### Task to carry out
Each line from the one with "Advance to next banner slide arrow" through the last line of the records must be output exactly, both ends included.

### Pixel coordinate grounding data
⁂

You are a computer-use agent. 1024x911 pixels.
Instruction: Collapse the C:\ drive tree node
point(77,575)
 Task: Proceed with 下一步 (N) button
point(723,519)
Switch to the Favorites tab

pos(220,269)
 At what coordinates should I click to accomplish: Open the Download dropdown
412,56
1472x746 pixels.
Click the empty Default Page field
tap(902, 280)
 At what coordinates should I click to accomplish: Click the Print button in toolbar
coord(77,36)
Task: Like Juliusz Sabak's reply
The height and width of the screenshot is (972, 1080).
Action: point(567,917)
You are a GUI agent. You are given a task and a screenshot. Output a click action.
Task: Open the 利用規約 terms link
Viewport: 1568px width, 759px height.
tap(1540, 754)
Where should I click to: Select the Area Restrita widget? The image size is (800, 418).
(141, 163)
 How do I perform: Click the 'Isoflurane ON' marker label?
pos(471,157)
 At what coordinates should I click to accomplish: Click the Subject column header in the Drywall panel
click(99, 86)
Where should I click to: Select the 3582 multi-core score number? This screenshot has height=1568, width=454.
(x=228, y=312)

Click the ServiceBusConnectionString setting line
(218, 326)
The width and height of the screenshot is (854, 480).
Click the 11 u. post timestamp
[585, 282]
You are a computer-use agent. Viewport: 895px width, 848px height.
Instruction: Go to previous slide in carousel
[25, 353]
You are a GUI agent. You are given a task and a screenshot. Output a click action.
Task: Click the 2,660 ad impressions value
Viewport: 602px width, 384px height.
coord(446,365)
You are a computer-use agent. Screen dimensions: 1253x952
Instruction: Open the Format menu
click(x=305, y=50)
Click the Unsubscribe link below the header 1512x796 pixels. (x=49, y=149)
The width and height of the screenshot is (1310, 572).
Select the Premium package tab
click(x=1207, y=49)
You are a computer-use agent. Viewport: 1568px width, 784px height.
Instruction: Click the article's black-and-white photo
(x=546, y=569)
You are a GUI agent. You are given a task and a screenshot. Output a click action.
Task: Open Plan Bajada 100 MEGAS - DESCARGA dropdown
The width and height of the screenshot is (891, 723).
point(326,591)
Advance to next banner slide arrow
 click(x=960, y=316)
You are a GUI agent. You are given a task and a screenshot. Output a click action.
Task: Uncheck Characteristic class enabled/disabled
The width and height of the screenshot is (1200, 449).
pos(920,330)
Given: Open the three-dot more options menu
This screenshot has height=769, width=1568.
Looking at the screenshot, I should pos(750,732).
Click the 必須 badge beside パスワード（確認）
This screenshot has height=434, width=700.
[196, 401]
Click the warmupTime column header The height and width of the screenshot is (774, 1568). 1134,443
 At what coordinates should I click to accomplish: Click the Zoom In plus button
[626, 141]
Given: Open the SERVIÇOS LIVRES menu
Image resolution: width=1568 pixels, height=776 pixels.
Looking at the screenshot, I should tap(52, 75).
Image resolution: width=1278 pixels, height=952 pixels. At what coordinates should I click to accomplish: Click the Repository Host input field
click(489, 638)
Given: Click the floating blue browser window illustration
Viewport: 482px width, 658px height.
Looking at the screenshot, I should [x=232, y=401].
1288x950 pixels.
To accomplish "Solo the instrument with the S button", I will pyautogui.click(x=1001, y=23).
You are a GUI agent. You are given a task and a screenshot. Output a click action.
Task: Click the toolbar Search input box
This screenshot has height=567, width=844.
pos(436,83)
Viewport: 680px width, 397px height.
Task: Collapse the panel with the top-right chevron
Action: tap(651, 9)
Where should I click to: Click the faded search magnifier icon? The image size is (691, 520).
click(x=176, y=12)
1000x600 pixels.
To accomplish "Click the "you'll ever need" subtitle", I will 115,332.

⁂

### Your solution
Advance to next banner slide arrow
 click(x=960, y=316)
You are a GUI agent. You are given a task and a screenshot. Output a click action.
Task: Uncheck Characteristic class enabled/disabled
The width and height of the screenshot is (1200, 449).
pos(920,330)
Given: Open the three-dot more options menu
This screenshot has height=769, width=1568.
Looking at the screenshot, I should pos(750,732).
Click the 必須 badge beside パスワード（確認）
This screenshot has height=434, width=700.
[196, 401]
Click the warmupTime column header The height and width of the screenshot is (774, 1568). 1134,443
 At what coordinates should I click to accomplish: Click the Zoom In plus button
[626, 141]
Given: Open the SERVIÇOS LIVRES menu
Image resolution: width=1568 pixels, height=776 pixels.
Looking at the screenshot, I should tap(52, 75).
Image resolution: width=1278 pixels, height=952 pixels. At what coordinates should I click to accomplish: Click the Repository Host input field
click(489, 638)
Given: Click the floating blue browser window illustration
Viewport: 482px width, 658px height.
Looking at the screenshot, I should [x=232, y=401].
1288x950 pixels.
To accomplish "Solo the instrument with the S button", I will pyautogui.click(x=1001, y=23).
You are a GUI agent. You are given a task and a screenshot. Output a click action.
Task: Click the toolbar Search input box
This screenshot has height=567, width=844.
pos(436,83)
Viewport: 680px width, 397px height.
Task: Collapse the panel with the top-right chevron
Action: tap(651, 9)
Where should I click to: Click the faded search magnifier icon? The image size is (691, 520).
click(x=176, y=12)
1000x600 pixels.
To accomplish "Click the "you'll ever need" subtitle", I will 115,332.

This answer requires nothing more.